-- Opening Marker --

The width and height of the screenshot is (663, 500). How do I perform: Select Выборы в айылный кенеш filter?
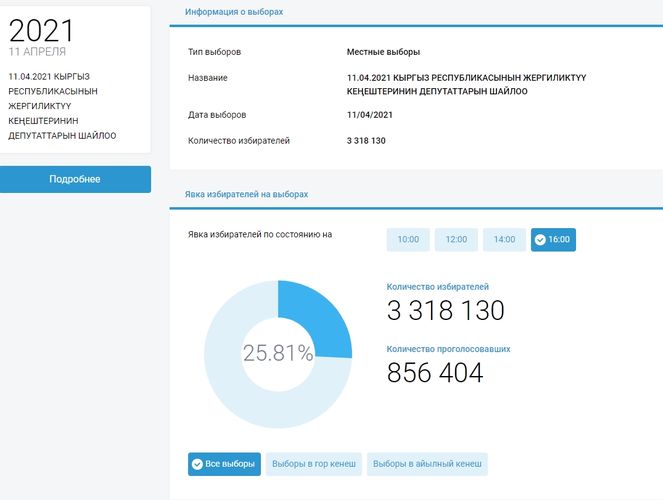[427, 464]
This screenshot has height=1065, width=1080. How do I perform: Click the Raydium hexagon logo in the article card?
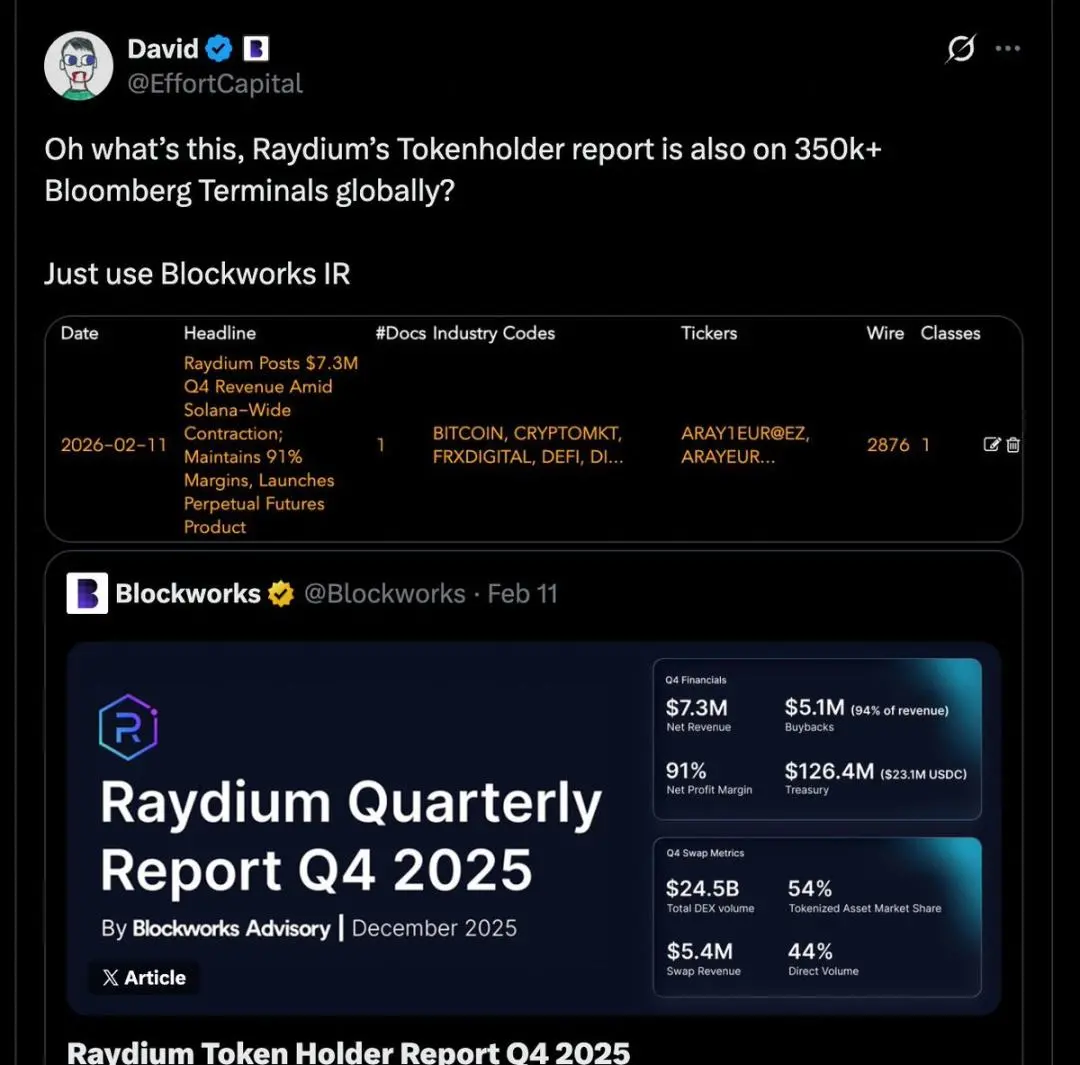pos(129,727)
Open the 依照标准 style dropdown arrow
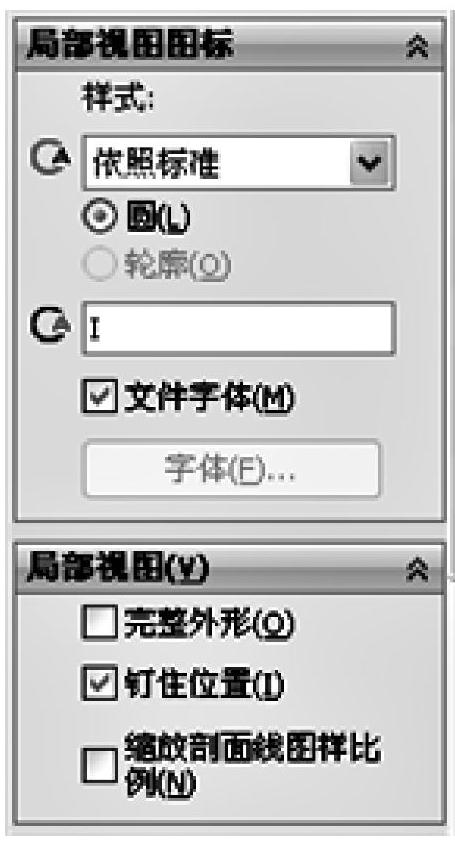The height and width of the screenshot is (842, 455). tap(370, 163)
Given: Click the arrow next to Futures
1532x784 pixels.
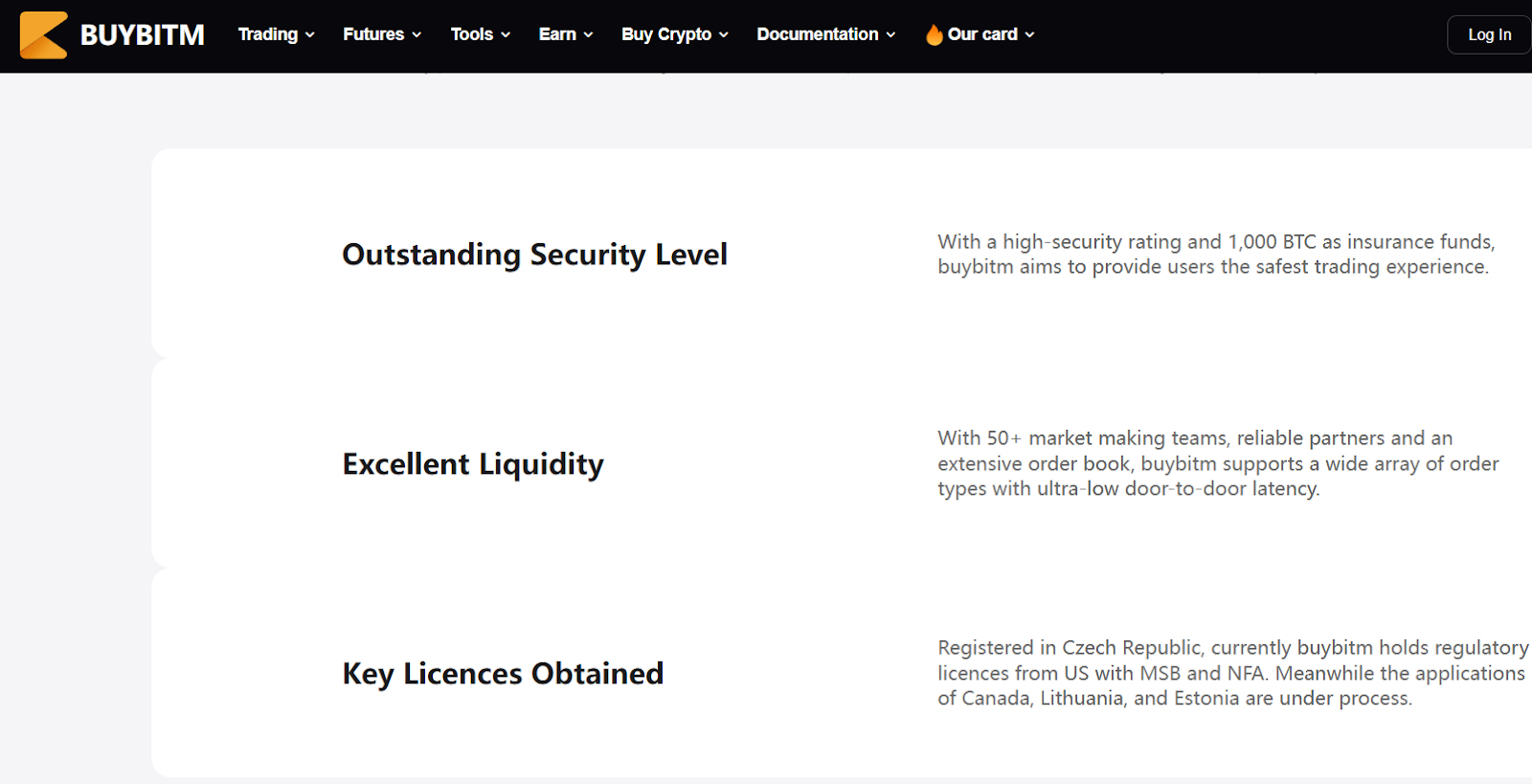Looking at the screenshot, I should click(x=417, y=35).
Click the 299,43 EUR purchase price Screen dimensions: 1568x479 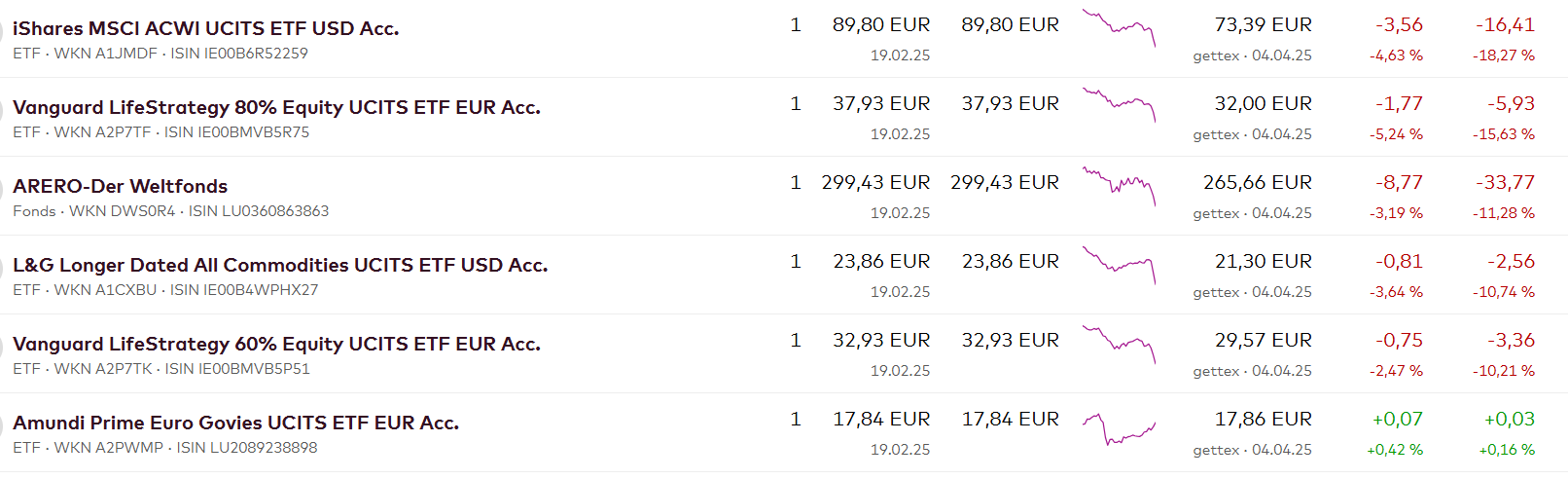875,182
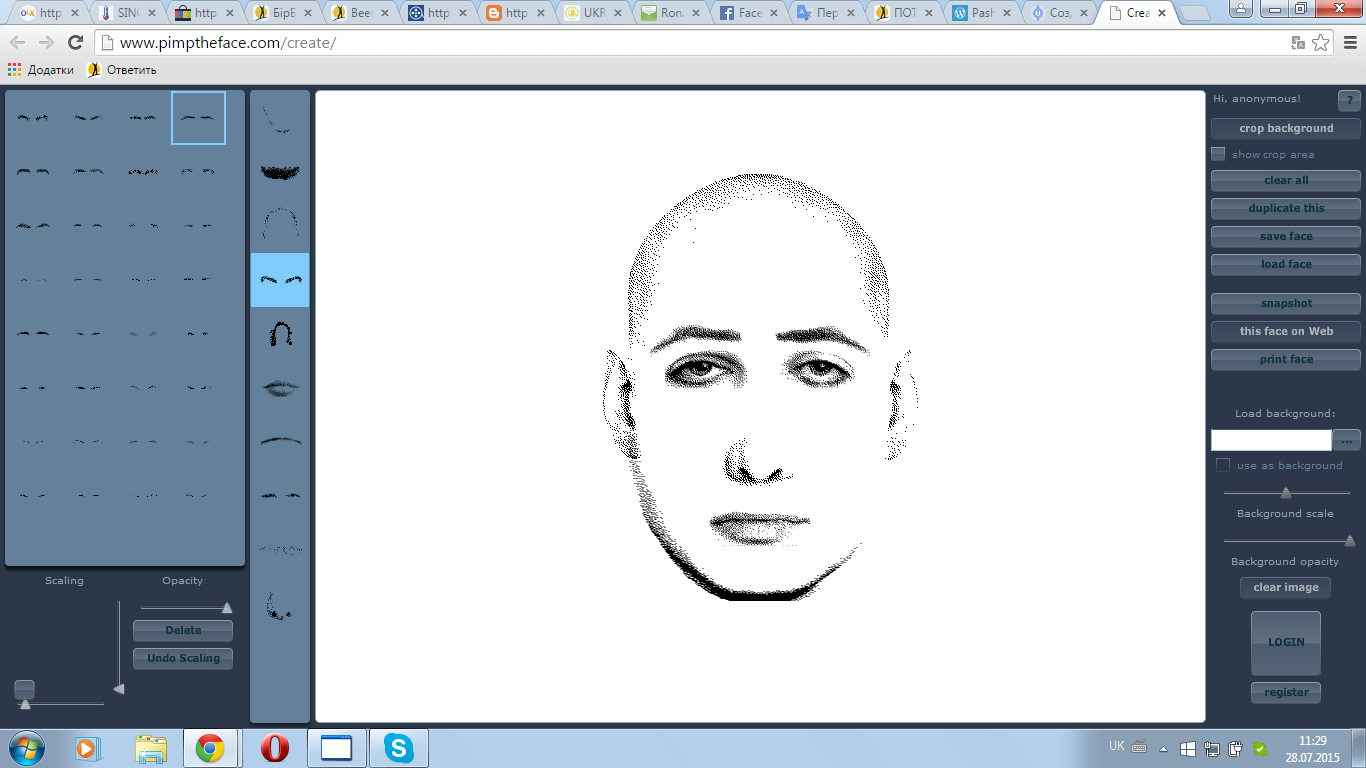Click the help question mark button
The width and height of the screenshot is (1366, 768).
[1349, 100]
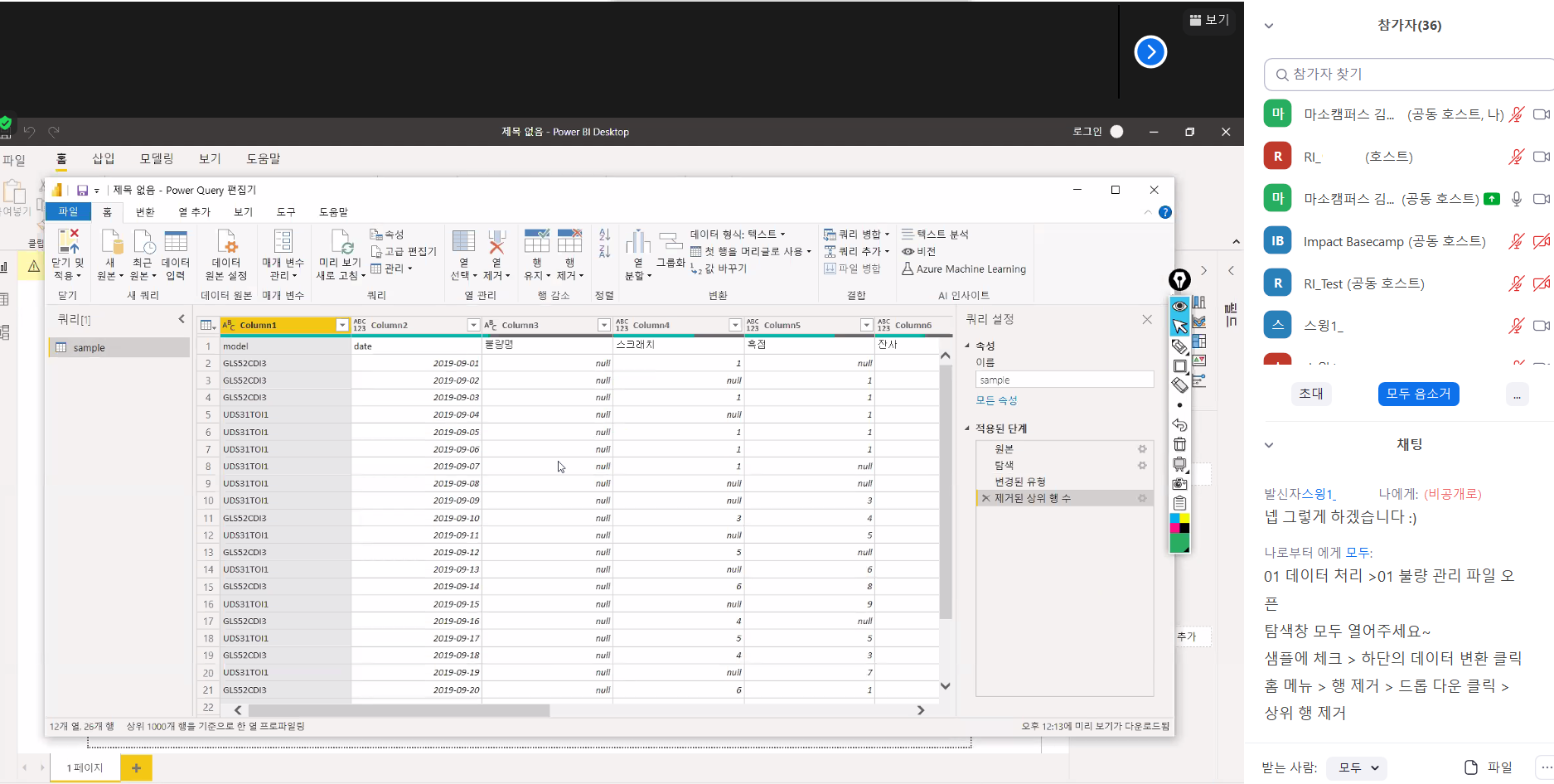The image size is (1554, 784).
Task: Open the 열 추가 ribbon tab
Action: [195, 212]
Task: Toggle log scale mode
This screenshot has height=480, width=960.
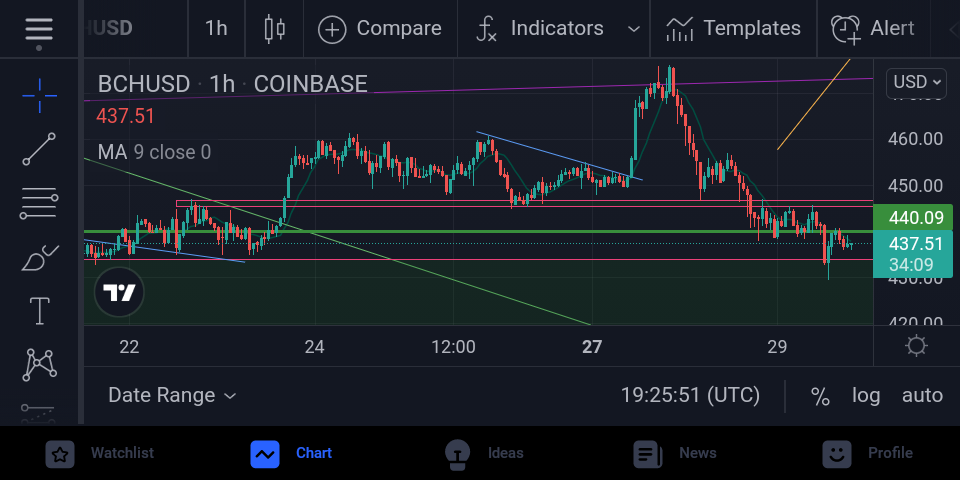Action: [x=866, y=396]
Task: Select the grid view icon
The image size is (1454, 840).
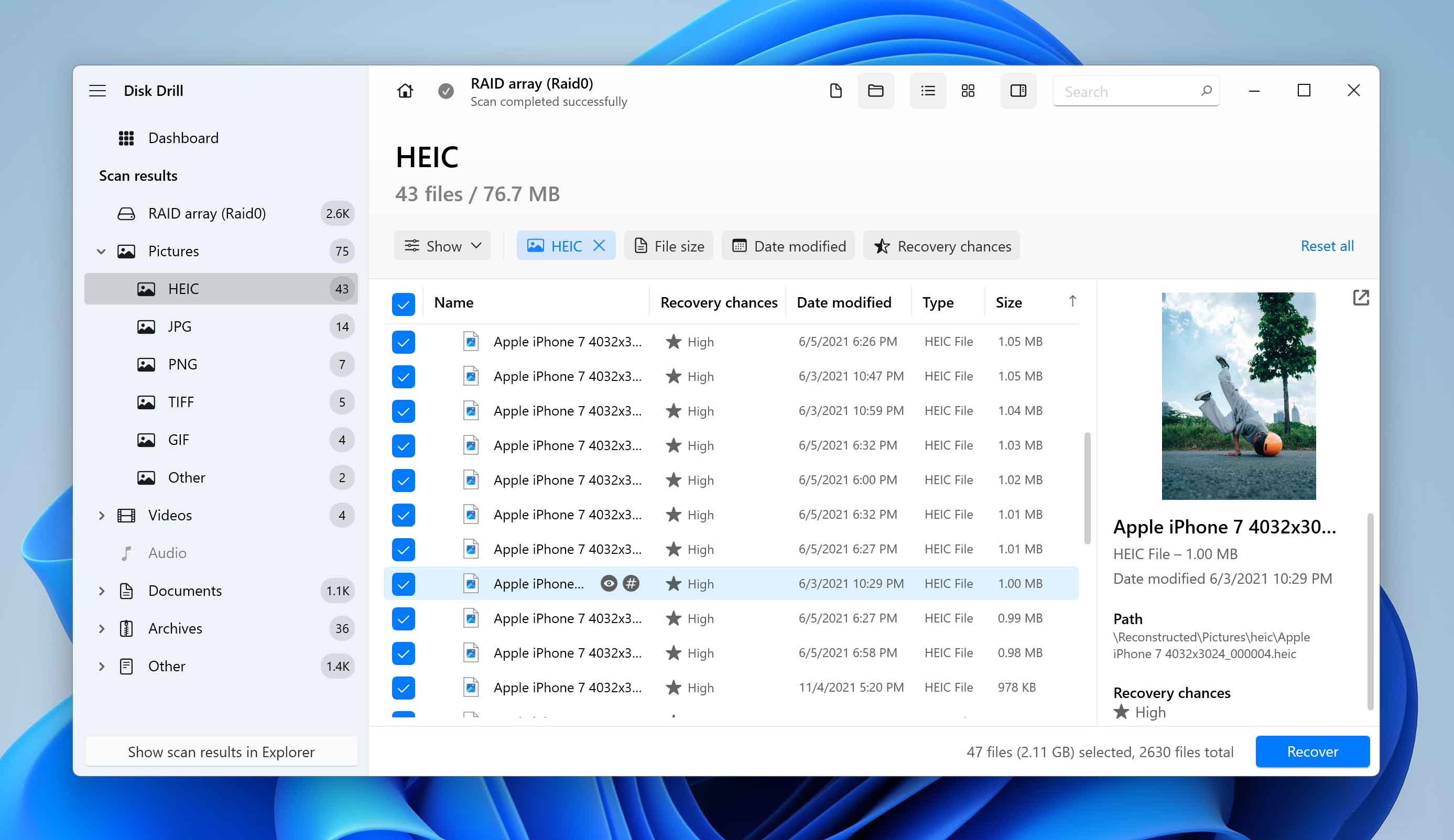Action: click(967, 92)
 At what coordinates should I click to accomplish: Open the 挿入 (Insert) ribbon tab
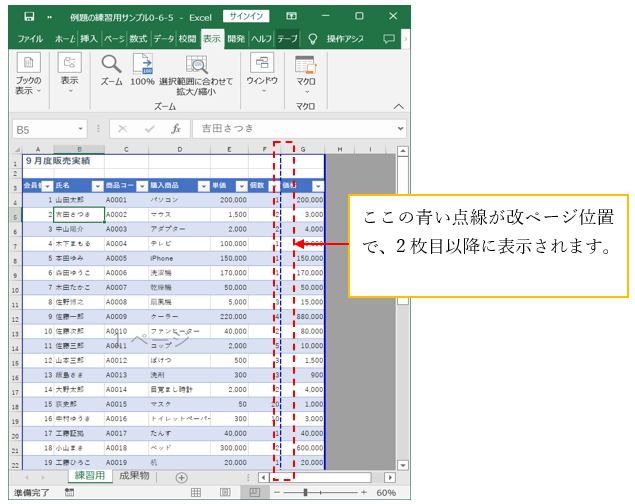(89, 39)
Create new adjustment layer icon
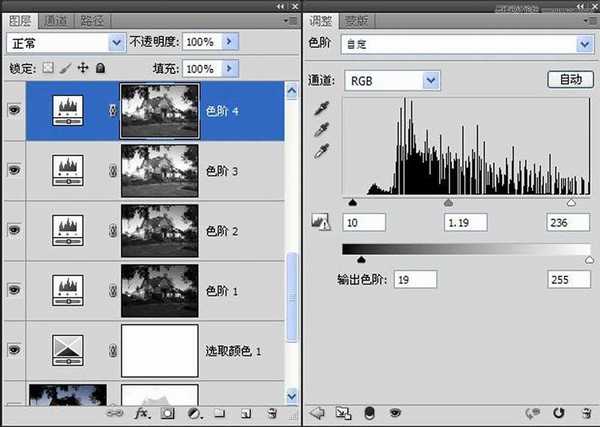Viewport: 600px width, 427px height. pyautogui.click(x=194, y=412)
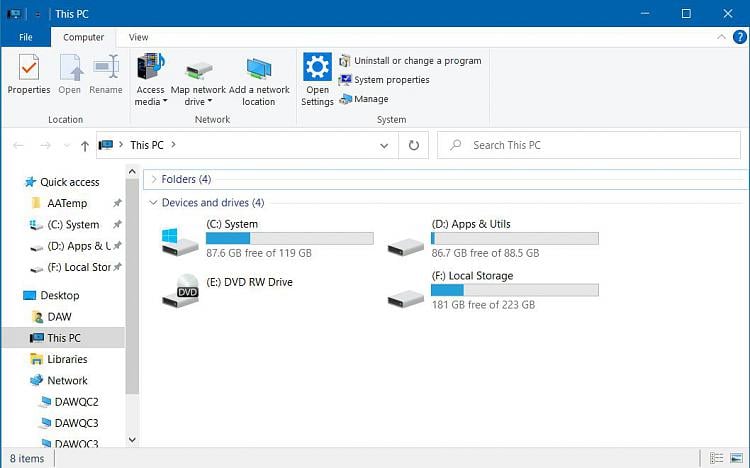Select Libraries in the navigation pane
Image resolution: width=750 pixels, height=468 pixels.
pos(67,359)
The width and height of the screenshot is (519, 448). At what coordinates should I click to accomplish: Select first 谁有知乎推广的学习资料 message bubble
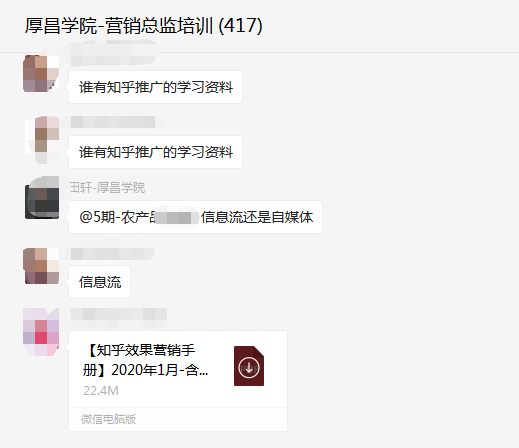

-- Closing Marker --

TASK REQUIREMENTS: At the line containing "Create new adjustment layer icon", start reproducing exactly, and stop after the last line of the listing; include both ends, and leave the pictures out.

OUTPUT BELOW:
Create new adjustment layer icon
Viewport: 600px width, 427px height. pyautogui.click(x=194, y=412)
Select Libraries in the navigation pane
Image resolution: width=750 pixels, height=468 pixels.
pos(67,359)
The width and height of the screenshot is (519, 448). At what coordinates should I click to accomplish: Select first 谁有知乎推广的学习资料 message bubble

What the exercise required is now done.